Each record must be printed again exactly as it appears.
------------------------------------------------------------------------
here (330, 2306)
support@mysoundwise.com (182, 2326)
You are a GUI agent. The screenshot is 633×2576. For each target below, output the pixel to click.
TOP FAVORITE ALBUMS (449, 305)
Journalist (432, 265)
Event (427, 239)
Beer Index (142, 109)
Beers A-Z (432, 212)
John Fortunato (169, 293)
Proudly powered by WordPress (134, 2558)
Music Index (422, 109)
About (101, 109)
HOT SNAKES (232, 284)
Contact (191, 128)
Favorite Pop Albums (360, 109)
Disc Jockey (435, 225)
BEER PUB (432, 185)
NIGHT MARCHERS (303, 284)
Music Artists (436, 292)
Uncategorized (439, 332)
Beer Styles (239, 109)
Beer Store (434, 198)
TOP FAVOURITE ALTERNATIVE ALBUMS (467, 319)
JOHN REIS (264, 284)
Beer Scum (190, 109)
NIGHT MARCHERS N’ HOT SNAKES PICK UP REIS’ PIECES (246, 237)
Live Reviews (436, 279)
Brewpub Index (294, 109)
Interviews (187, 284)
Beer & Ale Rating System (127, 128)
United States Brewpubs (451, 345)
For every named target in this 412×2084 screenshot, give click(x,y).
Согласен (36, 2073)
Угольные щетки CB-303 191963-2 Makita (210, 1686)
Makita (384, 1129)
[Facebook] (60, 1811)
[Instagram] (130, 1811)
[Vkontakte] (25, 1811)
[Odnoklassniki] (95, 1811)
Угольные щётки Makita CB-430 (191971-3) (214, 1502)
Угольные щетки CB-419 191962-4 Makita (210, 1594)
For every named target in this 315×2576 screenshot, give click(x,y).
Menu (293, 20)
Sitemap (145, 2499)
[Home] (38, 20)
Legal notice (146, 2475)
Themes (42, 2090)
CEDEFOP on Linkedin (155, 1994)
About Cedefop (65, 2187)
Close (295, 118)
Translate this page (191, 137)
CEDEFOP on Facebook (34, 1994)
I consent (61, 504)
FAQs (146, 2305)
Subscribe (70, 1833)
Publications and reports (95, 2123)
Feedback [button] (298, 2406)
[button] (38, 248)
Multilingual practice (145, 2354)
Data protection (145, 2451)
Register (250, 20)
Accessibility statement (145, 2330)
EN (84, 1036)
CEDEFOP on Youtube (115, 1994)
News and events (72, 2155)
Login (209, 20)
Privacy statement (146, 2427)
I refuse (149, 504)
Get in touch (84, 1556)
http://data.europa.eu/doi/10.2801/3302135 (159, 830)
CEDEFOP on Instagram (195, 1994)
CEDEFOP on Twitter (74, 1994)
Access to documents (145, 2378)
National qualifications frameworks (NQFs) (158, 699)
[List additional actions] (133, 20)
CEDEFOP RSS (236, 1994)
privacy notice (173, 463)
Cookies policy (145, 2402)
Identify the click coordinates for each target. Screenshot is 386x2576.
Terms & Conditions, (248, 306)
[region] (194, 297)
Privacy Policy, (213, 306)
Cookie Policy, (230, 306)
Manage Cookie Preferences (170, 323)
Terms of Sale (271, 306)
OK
------------------------------------------------------------------------
*TASK RESPONSE*:
here (330, 2306)
support@mysoundwise.com (182, 2326)
You are a GUI agent. The screenshot is 633×2576. For each target below, output the pixel to click.
TOP FAVORITE ALBUMS (449, 305)
Journalist (432, 265)
Event (427, 239)
Beer Index (142, 109)
Beers A-Z (432, 212)
John Fortunato (169, 293)
Proudly powered by WordPress (134, 2558)
Music Index (422, 109)
About (101, 109)
HOT SNAKES (232, 284)
Contact (191, 128)
Favorite Pop Albums (360, 109)
Disc Jockey (435, 225)
BEER PUB (432, 185)
NIGHT MARCHERS (303, 284)
Music Artists (436, 292)
Uncategorized (439, 332)
Beer Styles (239, 109)
Beer Store (434, 198)
TOP FAVOURITE ALTERNATIVE ALBUMS (467, 319)
JOHN REIS (264, 284)
Beer Scum (190, 109)
NIGHT MARCHERS N’ HOT SNAKES PICK UP REIS’ PIECES (246, 237)
Live Reviews (436, 279)
Brewpub Index (294, 109)
Interviews (187, 284)
Beer & Ale Rating System (127, 128)
United States Brewpubs (451, 345)
For every named target in this 412×2084 screenshot, give click(x,y).
Согласен (36, 2073)
Угольные щетки CB-303 191963-2 Makita (210, 1686)
Makita (384, 1129)
[Facebook] (60, 1811)
[Instagram] (130, 1811)
[Vkontakte] (25, 1811)
[Odnoklassniki] (95, 1811)
Угольные щётки Makita CB-430 (191971-3) (214, 1502)
Угольные щетки CB-419 191962-4 Makita (210, 1594)
For every named target in this 315×2576 screenshot, give click(x,y).
Menu (293, 20)
Sitemap (145, 2499)
[Home] (38, 20)
Legal notice (146, 2475)
Themes (42, 2090)
CEDEFOP on Linkedin (155, 1994)
About Cedefop (65, 2187)
Close (295, 118)
Translate this page (191, 137)
CEDEFOP on Facebook (34, 1994)
I consent (61, 504)
FAQs (146, 2305)
Subscribe (70, 1833)
Publications and reports (95, 2123)
Feedback [button] (298, 2406)
[button] (38, 248)
Multilingual practice (145, 2354)
Data protection (145, 2451)
Register (250, 20)
Accessibility statement (145, 2330)
EN (84, 1036)
CEDEFOP on Youtube (115, 1994)
News and events (72, 2155)
Login (209, 20)
Privacy statement (146, 2427)
I refuse (149, 504)
Get in touch (84, 1556)
http://data.europa.eu/doi/10.2801/3302135 (159, 830)
CEDEFOP on Instagram (195, 1994)
CEDEFOP on Twitter (74, 1994)
Access to documents (145, 2378)
National qualifications frameworks (NQFs) (158, 699)
[List additional actions] (133, 20)
CEDEFOP RSS (236, 1994)
privacy notice (173, 463)
Cookies policy (145, 2402)
Identify the click coordinates for each target. Screenshot is 386x2576.
Terms & Conditions, (248, 306)
[region] (194, 297)
Privacy Policy, (213, 306)
Cookie Policy, (230, 306)
Manage Cookie Preferences (170, 323)
Terms of Sale (271, 306)
OK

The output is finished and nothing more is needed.